▶ [REQUIRED WORK] Retype the part of the text below on the Giants' trades, starting with "Then again: the" and going on through "lefty to bullpen.", with every word and punctuation mark unchanged.

▶ [EXTRACT TO READ]
-- -- --
On top of that, the Giants didn’t trade away top prospect Christian Arroyo, who plays third base and shortstop. Between Nunez, Arroyo and Brandon Crawford, the left side of the infield is covered, thus making 19-year-old shortstop Lucius Fox also expendable, and thus the was also sent to Tampa. (The Giants also included Single-A pitcher Michael Santos in the deal.)
If Moore bombs, then yeah, it will prove to be a bad trade. But he is an excellent talent whose numbers will immediately improve moving from the American League East to the NL West. Longer term, he should continue to improve as more time passes from his Tommy John surgery. There’s reason to question, though, whether he will round into a playoff-caliber starter by the end of the regular season.
The price for Smith is a little harder to stomach. Losing Susac isn’t a big deal; he was the third catcher in the organization, his skill level is easily replaceable, and the Giants still have longtime Major Leaguer Miguel Olivo catching in Triple-A. But giving up Phil Bickford hurts. It’s not that prospects are so sacrosanct that they can’t be traded. It’s just that he is a highly regarded starting pitcher who was swapped for a relief pitcher.
Then again: the game has moved toward emphasizing relief pitching, the Giants needed a relief pitcher, and Smith is a good one. His 2016 ERA is thus far a good-not-great 3.68, which is nearly a run higher than his ERA last year. And his average of a strikeout per inning is down from last year’s 1.5 K’s per inning. So the Giants have to be banking on Smith getting into a rhythm and maybe getting a boost from playing in games that matter. Otherwise, they merely added a decent lefty to bullpen.
-- -- --
▶ [EXTRACTED INFORMATION]
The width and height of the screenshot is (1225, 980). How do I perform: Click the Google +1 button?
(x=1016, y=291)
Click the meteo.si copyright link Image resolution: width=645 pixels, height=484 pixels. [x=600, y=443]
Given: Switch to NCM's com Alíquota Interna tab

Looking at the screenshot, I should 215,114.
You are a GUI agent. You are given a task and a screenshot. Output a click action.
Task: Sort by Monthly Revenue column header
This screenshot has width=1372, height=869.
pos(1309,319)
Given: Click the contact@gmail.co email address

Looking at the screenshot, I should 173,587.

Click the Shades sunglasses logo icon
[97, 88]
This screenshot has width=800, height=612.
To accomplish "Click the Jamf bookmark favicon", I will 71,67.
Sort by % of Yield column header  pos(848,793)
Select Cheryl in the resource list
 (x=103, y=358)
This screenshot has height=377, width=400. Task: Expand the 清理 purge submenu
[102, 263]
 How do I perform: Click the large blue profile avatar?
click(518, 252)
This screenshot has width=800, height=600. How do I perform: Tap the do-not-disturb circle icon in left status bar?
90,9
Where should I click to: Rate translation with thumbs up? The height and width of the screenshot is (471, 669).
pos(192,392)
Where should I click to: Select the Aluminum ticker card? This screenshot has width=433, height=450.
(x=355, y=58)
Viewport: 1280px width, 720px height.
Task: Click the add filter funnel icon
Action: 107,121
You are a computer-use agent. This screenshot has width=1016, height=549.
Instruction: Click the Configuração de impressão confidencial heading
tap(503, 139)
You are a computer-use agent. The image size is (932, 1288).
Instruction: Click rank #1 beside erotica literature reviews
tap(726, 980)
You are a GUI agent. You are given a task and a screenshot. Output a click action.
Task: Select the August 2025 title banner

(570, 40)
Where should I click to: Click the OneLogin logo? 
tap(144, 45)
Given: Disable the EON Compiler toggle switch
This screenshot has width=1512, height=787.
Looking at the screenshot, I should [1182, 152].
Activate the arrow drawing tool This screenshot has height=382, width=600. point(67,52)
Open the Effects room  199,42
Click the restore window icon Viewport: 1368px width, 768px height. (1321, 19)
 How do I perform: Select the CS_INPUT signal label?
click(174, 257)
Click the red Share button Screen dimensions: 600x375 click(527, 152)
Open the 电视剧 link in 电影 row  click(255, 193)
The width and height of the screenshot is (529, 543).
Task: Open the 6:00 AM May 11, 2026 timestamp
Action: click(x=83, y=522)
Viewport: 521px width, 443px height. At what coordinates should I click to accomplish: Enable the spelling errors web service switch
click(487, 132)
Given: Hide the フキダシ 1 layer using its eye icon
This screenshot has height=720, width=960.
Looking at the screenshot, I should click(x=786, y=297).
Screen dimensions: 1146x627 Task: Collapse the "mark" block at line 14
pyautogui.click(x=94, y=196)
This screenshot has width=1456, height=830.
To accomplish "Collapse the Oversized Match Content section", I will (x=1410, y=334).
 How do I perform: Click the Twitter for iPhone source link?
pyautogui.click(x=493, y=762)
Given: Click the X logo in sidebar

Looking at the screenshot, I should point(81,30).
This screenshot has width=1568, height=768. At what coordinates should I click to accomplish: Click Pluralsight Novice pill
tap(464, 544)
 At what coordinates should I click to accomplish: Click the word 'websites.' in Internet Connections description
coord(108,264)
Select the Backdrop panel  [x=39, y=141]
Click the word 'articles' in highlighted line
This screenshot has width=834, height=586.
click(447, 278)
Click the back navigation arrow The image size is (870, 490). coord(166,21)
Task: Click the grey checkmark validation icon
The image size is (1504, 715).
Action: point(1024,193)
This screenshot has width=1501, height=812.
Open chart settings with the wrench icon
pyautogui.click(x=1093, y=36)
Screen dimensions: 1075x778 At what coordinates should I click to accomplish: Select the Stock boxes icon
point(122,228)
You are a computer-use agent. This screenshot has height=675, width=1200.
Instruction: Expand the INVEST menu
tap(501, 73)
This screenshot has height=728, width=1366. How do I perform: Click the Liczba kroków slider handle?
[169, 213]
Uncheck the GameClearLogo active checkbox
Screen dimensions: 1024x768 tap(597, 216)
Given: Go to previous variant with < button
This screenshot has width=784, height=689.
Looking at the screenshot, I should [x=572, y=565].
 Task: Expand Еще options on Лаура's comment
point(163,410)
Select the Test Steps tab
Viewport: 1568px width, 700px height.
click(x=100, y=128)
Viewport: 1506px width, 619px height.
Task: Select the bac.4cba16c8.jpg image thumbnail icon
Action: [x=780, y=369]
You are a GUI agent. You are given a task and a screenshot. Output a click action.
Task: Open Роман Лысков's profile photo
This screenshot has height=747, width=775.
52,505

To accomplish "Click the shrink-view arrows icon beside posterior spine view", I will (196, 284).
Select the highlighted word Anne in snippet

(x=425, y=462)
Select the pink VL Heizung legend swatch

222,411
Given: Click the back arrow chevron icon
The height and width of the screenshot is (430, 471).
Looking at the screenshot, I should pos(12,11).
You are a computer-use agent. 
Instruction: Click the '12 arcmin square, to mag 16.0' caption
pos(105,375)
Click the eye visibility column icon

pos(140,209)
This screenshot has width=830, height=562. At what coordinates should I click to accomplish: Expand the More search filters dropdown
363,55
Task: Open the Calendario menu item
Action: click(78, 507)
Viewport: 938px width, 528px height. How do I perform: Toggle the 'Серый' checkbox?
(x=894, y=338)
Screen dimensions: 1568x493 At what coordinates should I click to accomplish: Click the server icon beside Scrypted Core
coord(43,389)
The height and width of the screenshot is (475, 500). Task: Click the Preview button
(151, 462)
-- -- --
▶ [OUTPUT BELOW]
Then again: the game has moved toward emphasizing relief pitching, the Giants needed a relief pitcher, and Smith is a good one. His 2016 ERA is thus far a good-not-great 3.68, which is nearly a run higher than his ERA last year. And his average of a strikeout per inning is down from last year’s 1.5 K’s per inning. So the Giants have to be banking on Smith getting into a rhythm and maybe getting a boost from playing in games that matter. Otherwise, they merely added a decent lefty to bullpen.